São Paulo, 20 (AE) - A novidade da décima edição do Pholianafaria, a transferência da Avenida Nova Faria Lima para o sambódromo, dividiu opiniões e atraiu pequeno público. Apesar de a entrada ser gratuita, apenas 3 mil pessoas, segundo a Polícia Militar, ocupavam as arquibancadas no início da noite de hoje. "Faltou tempo para divulgação", acredita o vice-presidente da Associação de Bandas, Blocos e Cordões Carnavalescos - entidade que promove a festa -, Vitor Pegler.
"A antecipação do evento em uma semana nos prejudicou", disse uma das organizadoras do Cachorrões da Folia, que desfilou hoje com 2 mil componentes, Camila Del Vita.
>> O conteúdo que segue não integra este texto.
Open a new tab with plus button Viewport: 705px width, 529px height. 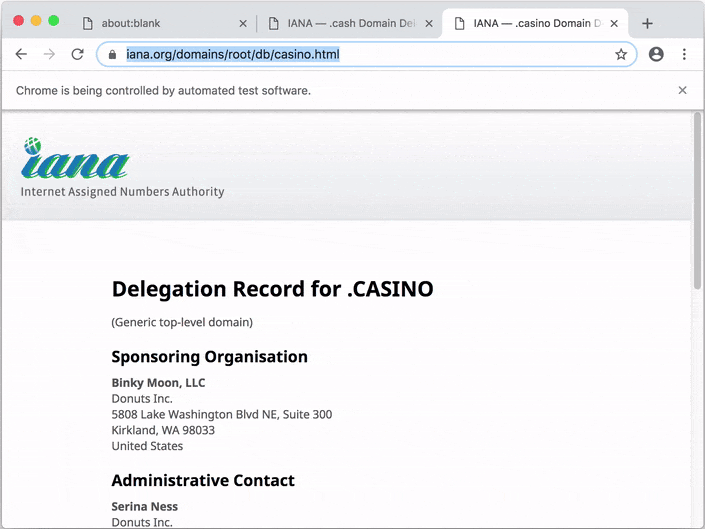(x=647, y=23)
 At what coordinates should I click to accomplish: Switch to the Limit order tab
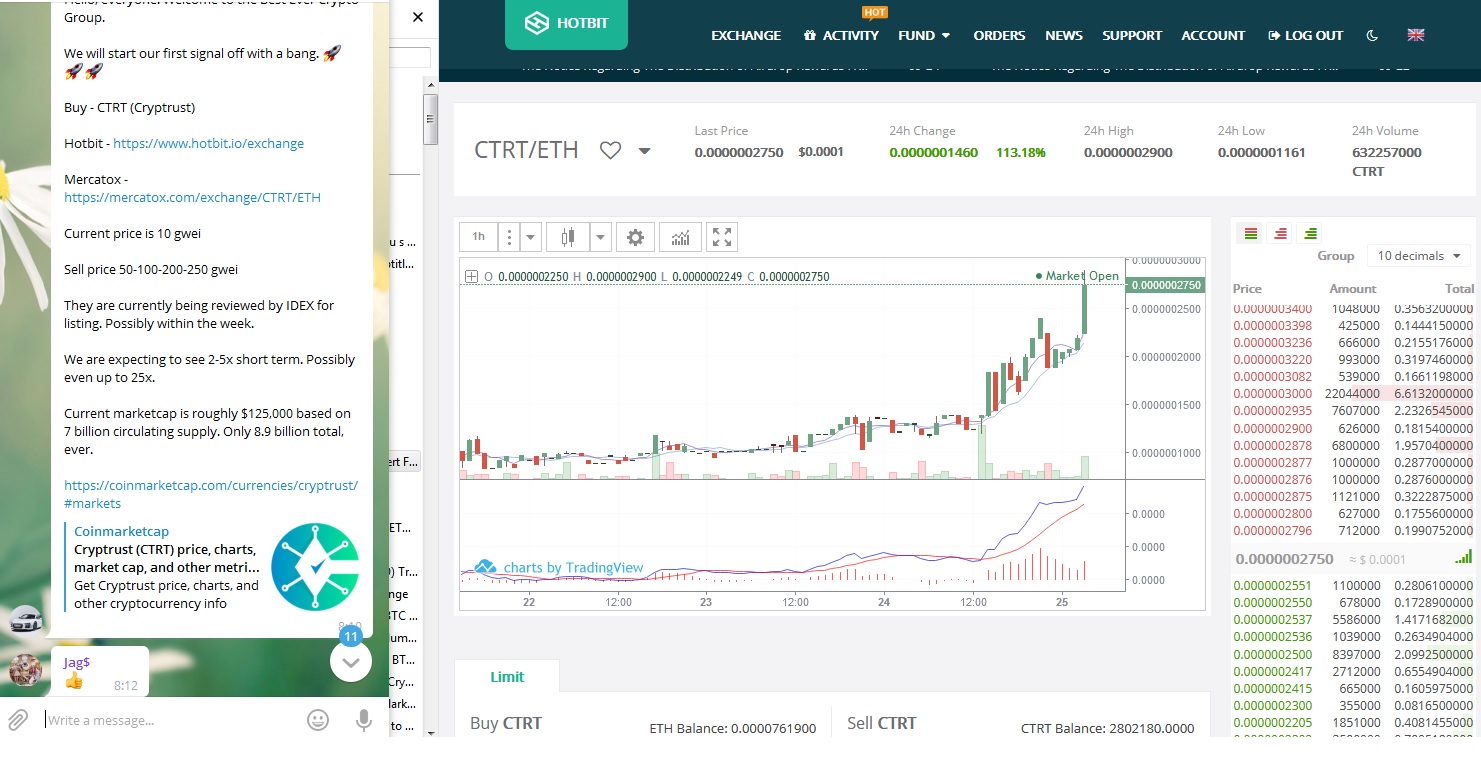(507, 677)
A festa teve de deixar a Nova Faria Lima, no Itaim-Bibi, zona sul, por determinação da Prefeitura, acatando reivindicações de moradores da região, que reclamavam do barulho, sujeira e complicações no trânsito.
"Lá era carnaval de rua e aqui não é", reclamou a porta-bandeira do bloco Unidos da Melhor Idade, Marina Luiza, de 72 anos. A presidente do bloco, Odette Morales, gostou da mudança. "A emoção é maior porque estamos no espaço das escolas de samba." Para a estudante Camila de Aquino, de 19 anos, o lugar não importava. "O que vale é a folia."
Moema - Cerca de 8 mil pessoas tomaram hoje as ruas de Moema no Carnaval de Rua 2000 do bairro. Animados por passistas e compositores da Vai Vai e pela Corte do Carnaval, foliões da Banda Don Pepe di Napoli dançaram das 10h30 às 16h40.
Às 17h15, começou um tumulto na esquina da Avenida Macuco com a Alameda Jauaperi, entre participantes da festa e policiais. O motivo teria sido um pouco de espuma que caiu sobre um carro de polícia. Assustados, pedestres fugiram para dentro dos prédios. "A polícia se excedeu e bateu muito na molecada", conta a moradora Olga Regina de Oliveira, de 51 anos.